Es Los perros de la eternidad una novela que encierra muchas historias, todas entrañables y emocionantes, donde se reflexiona sobre el pasado del tiempo, sobre lo que hemos sido en otro tiempo, con amor, intriga y actualidad, y donde se contraponen el constante mundo rural de Alejandro López Andrada con el mundo urbano en una muy certera recreación de ambos. Los perros de la eternidad es una novela que nos enseña que la vida está repleta de absurdas paradojas donde se mezclan la verdad y la mentira, lo imposible y lo real, los sueños que parecen convertirse en auténticos por la alegría y la luz que nos conceden y otros, hipnóticos y tangibles, que cuando se viven y se sienten parecen realidad a pesar de que nunca lleguen a ser, llenándonos de esa angustia  que es el vértigo de la realidad, y a los que nos aferramos en nuestras caídas, cuando nuestro ánimo ya roza el suelo, en un mundo injusto en el que la Naturaleza no siempre es selectiva y, a veces, quita de en medio a quienes siembran la ternura, la paz, la armonía y el amor, en una oscuridad perenne y un silencio en el que nos sumimos por no quebrar las normas oxidadas y mugrientas de un mundo hipócrita en el que pagan siempre los más débiles y triunfan los machistas y los avaros, mientras se castiga el sentido del perdón, la paz, el amor, la ternura y la piedad. Un mundo que los de nuestra generación, la de Alejandro López Andrada y la mía, vivimos de jóvenes y ahora, desencantados, volvemos a ver que se repite mientras nuestra vida se aleja de manera irremediable y empezamos a estar cansados para hacer ya algo para evitarlo. Pero nos queda la memoria como los peldaños de una escalera fantasmal que sube a un desván donde ya no habita nadie y en donde ya no entrará el sol que refulgía en nuestra niñez, en nuestra adolescencia y en nuestra juventud, donde nos sostenía la firme convicción de que podríamos cambiar la realidad de un país lastrado por el franquismo y su posterior herencia moral con nuestra rebeldía y nuestra lucha. Los de nuestra generación luchamos por ello y ahora observamos desolados que conseguimos muy poco pues, hoy mismo, políticos retrógrados, empresarios voraces y banqueros sin alma siguen oponiéndose con todas sus fuerzas , artimañas y mentiras a todo lo que huela a avance social en nuestra tierra, en donde aún ladran, como lo hacían entonces, exactamente cuando éramos niños, los perros malditos de la eternidad.
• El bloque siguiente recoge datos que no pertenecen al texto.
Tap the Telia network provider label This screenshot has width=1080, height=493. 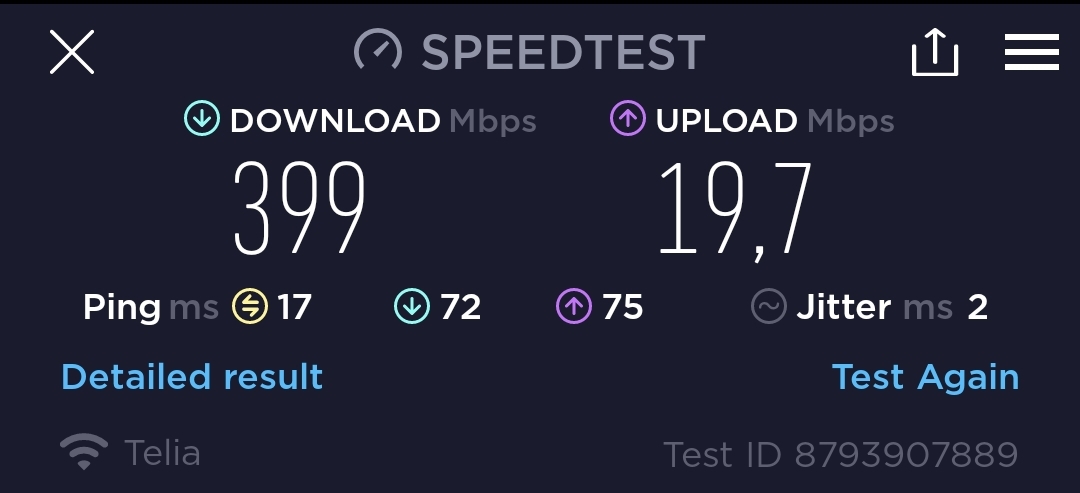pos(163,453)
Levanto la pluma del papel, En la habitación ya no suena la melodía de Jinetes en la tormenta, pero Jim Morrison sigue cantando es de duele dejarte libre, pero tú nunca me seguirás; el final de las carcajadas y las mentiras piadosas, el final de las noches que tratamos de morir, este es el final...

Me he quedado absorto mirando el papel mientras me envuelve la canción y mis ojos se empañan de emoción. En los próximos días releeré Los perros de la eternidad porque Alejandro López Andrada siempre me hace recordar, y la memoria y los recuerdos son los que nos permiten seguir viviendo.